E’ inzuppato d’acqua dalla testa ai piedi. Capelli scuri tirati indietro. Occhi puntati sulla mia persona. Maglia marrone, che delinea perfettamente i muscoli del suo torace. Jeans scuro, decisamente scuro poiché bagnato. Affanna, lo denoto dal suo petto che si gonfia e sgonfia a ritmi impercettibili. Stai morendo, Damiano?. Sai sono cosi tremendamente incazzata, che quasi non mi importa. Non mi importa?.
Urlo isterica: “Allora? Che vuoi?”.
Parlarti”, replica, non distogliendo lo sguardo.
La pioggia fa si che i miei lunghi capelli si fissino come collante sulle mie guance. I piedi scalzi sono ormai perfettamente lavati: “Chi se ne frega delle tue chiacchiere”.
Non fare la bambina”, esclama, sicuro di se. L’ha fatto apposta, ne sono sicura.
Almeno io sono una bambina e non un cazzaro, caro il mio signor ho una moglie acida, ma non te lo dico perché ho avuto il colpo di fulmine”, alzo il braccio destro, “quello il fulmine ti doveva bruciare il cervello, idiota”.

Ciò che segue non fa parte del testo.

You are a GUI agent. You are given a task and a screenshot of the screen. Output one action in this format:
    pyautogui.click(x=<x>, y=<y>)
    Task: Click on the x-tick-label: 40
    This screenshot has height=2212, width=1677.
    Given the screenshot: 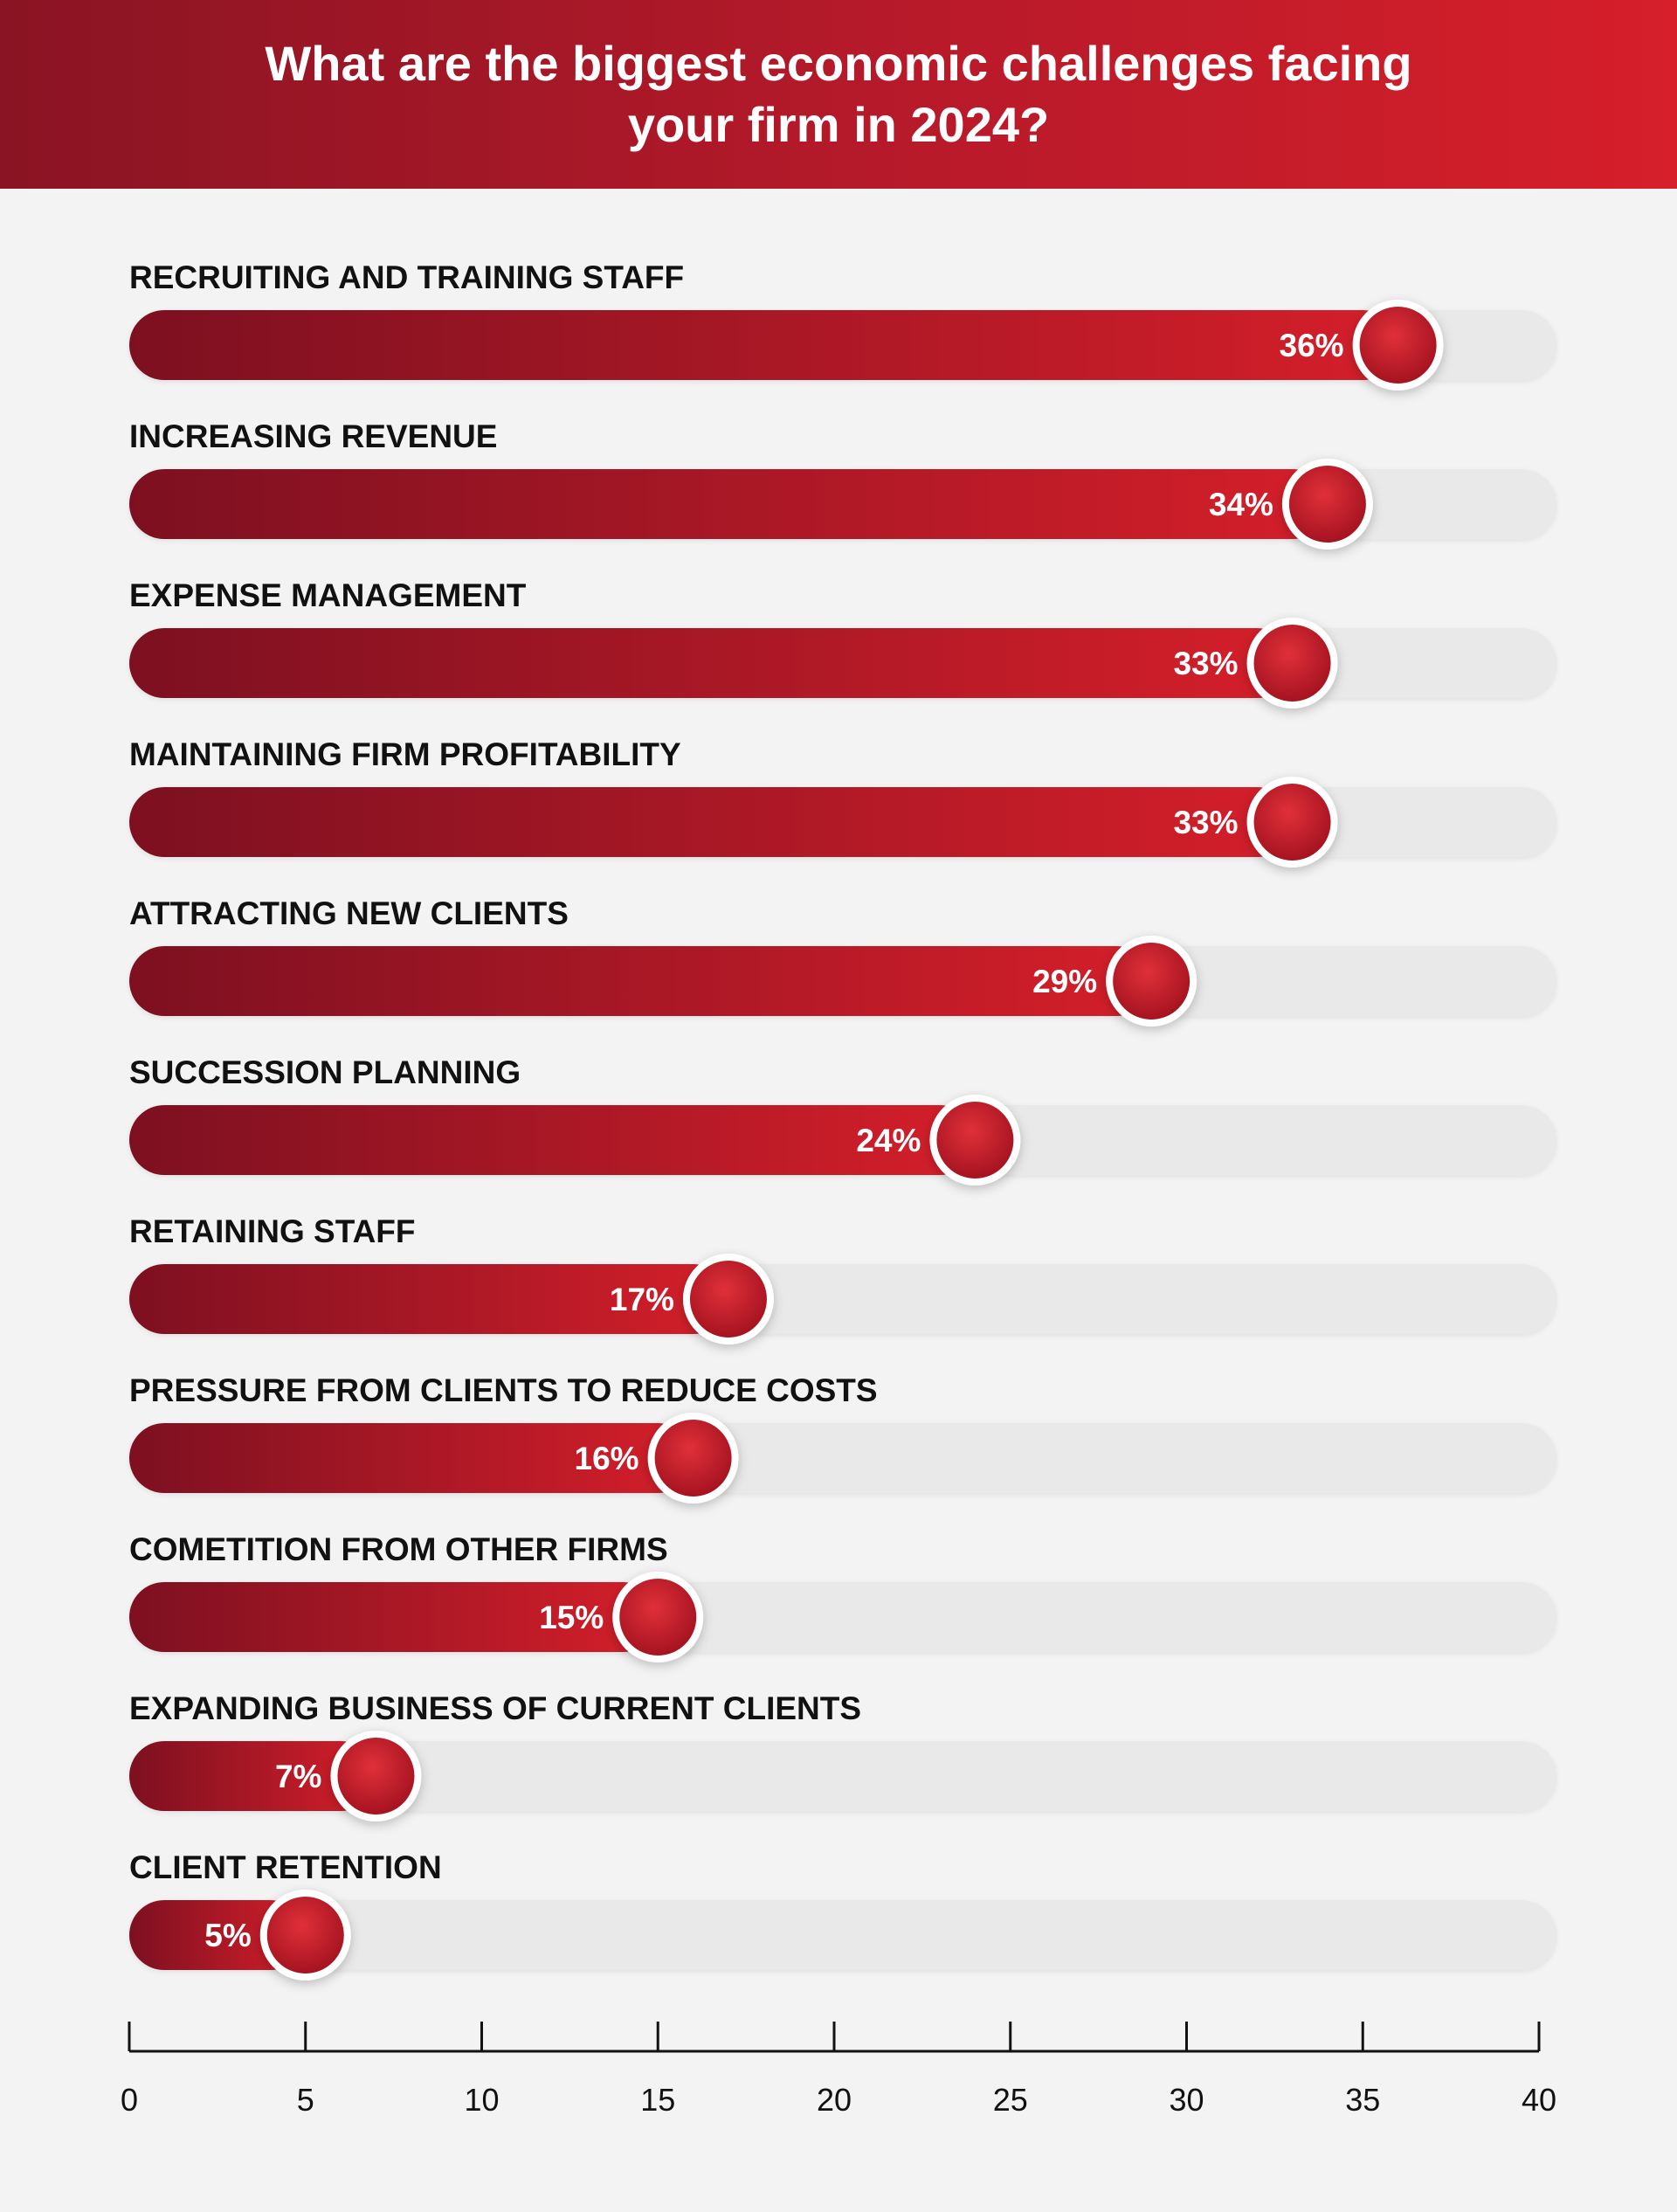 What is the action you would take?
    pyautogui.click(x=1539, y=2100)
    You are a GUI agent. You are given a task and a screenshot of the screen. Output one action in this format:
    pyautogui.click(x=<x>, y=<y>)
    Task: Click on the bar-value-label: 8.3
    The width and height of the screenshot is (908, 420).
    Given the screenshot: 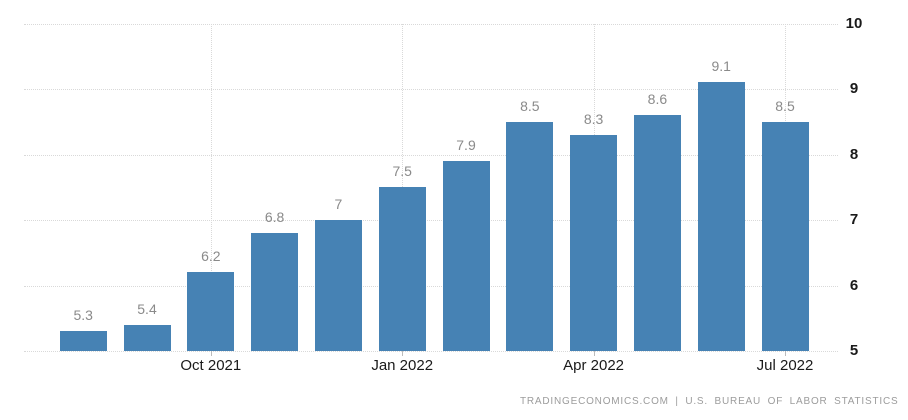 What is the action you would take?
    pyautogui.click(x=594, y=118)
     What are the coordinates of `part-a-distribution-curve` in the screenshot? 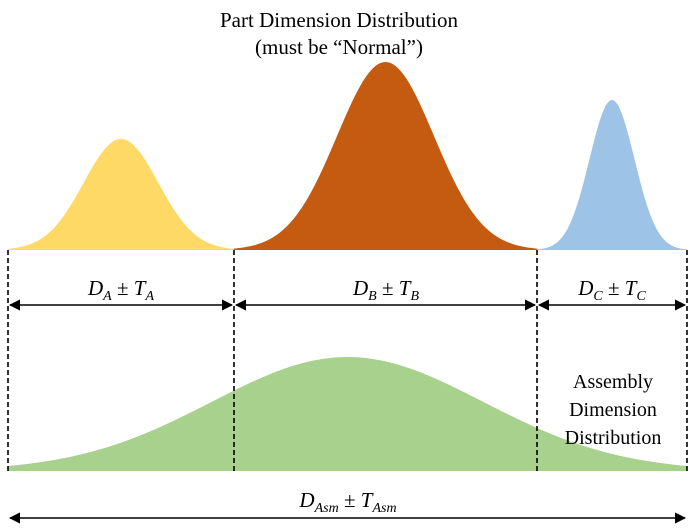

Detto ciò, entro dentro e chiudo alle mie spalle il balcone. Mordo il labbro inferiore. Calcio qualcosa che in realtà non esiste. Stropiccio la pelle della mia fronte: mannaggia la miseria!. Mi piace da morire, ma prima di tutto mi piace vivere tranquilla. Come faccio ad esserlo se so che l’uomo verso il quale ho provato determinate emozioni è sposato?. Come faccio?.
Malgrado tutto, ogni cosa è decisamente evidente: lo mando cordialmente a quel paese, ma lo penso. Lo lascio sotto la pioggia da solo e gli corro incontro. Si perché sto scendendo le scale del primo piano per andare da lui. E per dirgli cosa poi? Mi sembra che sia stata ben chiara cinque minuti fa. Cavolo ma quante domande mi faccio? non è mai successo in vita mia. Ci voleva lui, Damiano, per mandarmi in crisi.
A passo svelto mi dirigo verso la porta principale. Sollevo la placchetta di ottone dello spioncino e scopro che lui semplicemente non è piu’ li, sul terrazzo, con la sua maglia e il suo jeans bagnato.
Anche questa volta è andato via, senza ottenere successo. Solo lui con il mio rimprovero. Le mie parole.